Airtable vs Low-code tools (e.g. Retool)
The basic difference is that low-code tools are closer to full-on coding. You have to have basic knowledge of some core technical concepts in Retool before you make much progress in it (e.g. how front and back-end interact).
In Airtable, even though you can build systems of quite remarkable complexity, you can still get started as a non-technical person and you’ll be able to make meaningful progress on your own. Airtable has a much shallower ‘shallow end’ than low-code tools.
Retool’s advantage is that it offers a much higher degree of customisation and tailoring, and a substantially more powerful set of capabilities for building systems of greater complexity or sophistication.
Summary
Airtable, then, is a friendly database which sits some way between Sheets/Excel and SQL databases. When things are going well, you get the best of both: intuitive user interface and features which allow non-technical people to make progress, whilst also being powerful enough to build fully-fledged, scalable and durable systems.

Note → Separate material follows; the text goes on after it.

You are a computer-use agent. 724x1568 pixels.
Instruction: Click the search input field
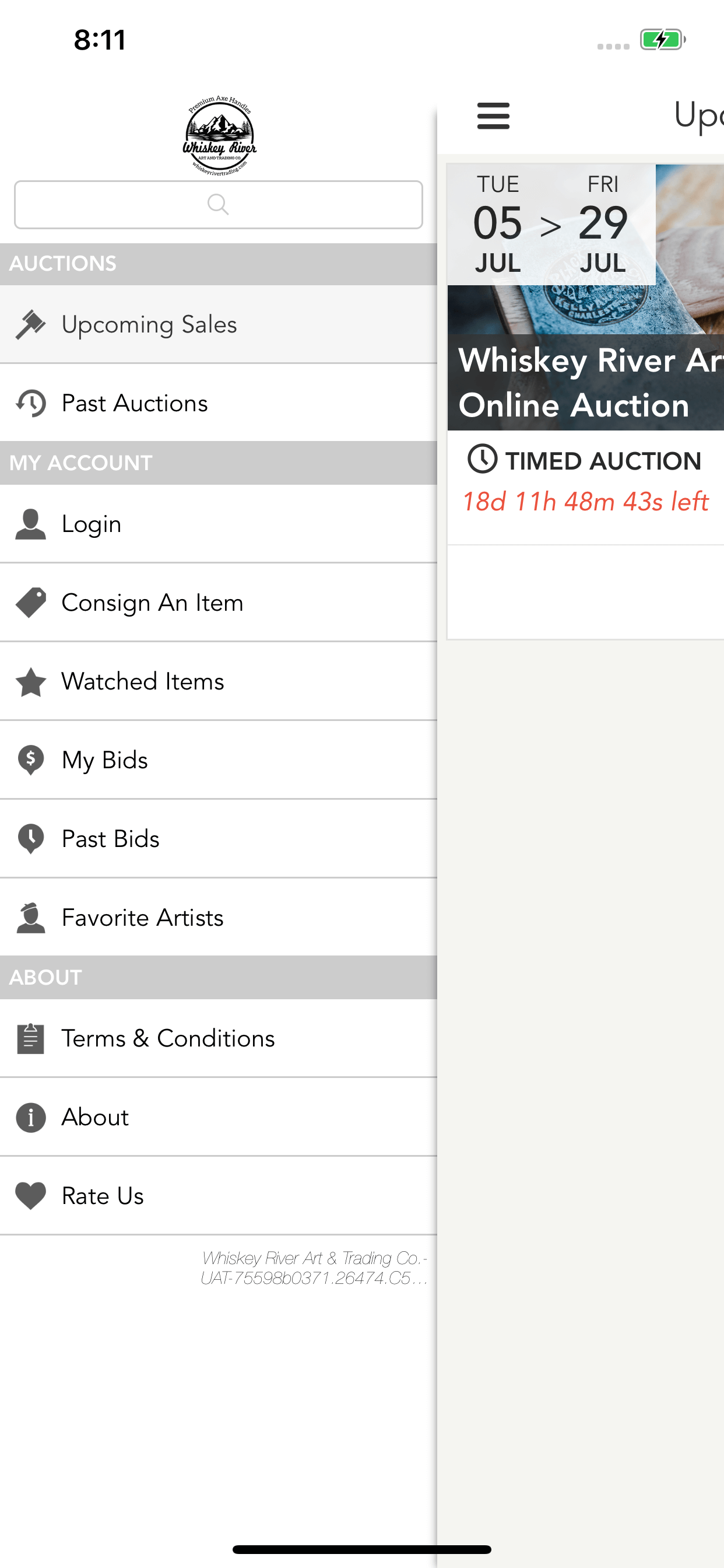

One of Airtable’s great advantages is that you can get started with it as an ‘all in one’ platform, meaning as well as a database it gives you the tools to also start doing something with that data: automations, interfaces, scripts, forms, etc. Having this all under one roof keeps everything simple and approachable, and saves you shunting data around.
None of the following tools can compete on that ‘all in one’ capability: Sheets, Supabase/SQL database, n8n, Zapier, Make.com, Noloco, Zite, Fillout.com, Glide, Baserow, NocoDB; nor can Notion, Click-up, Asana etc either, which as we know are not really tools for building in.
And yet, if you hit the limitations on Airtable you can usually extend it out with point-solution tools for Interfaces, Forms and Automations. The hard limits you can’t get around are to do with Data: the number of rows you’ll need, the general complexity of the data model, etc.
So the only category discussed which does offer this all in one capability are the vibe-coding tools (e.g. Lovable, Replit). Choosing between Airtable and these tools really depends on a number of factors quite beyond the scope of this article. But note the best way to experience this as a hybrid is by sticking Zite on top of your Airtable; that’ll give you an Airtable back-end which you control with a vibe-coded front-end using the latest of AI.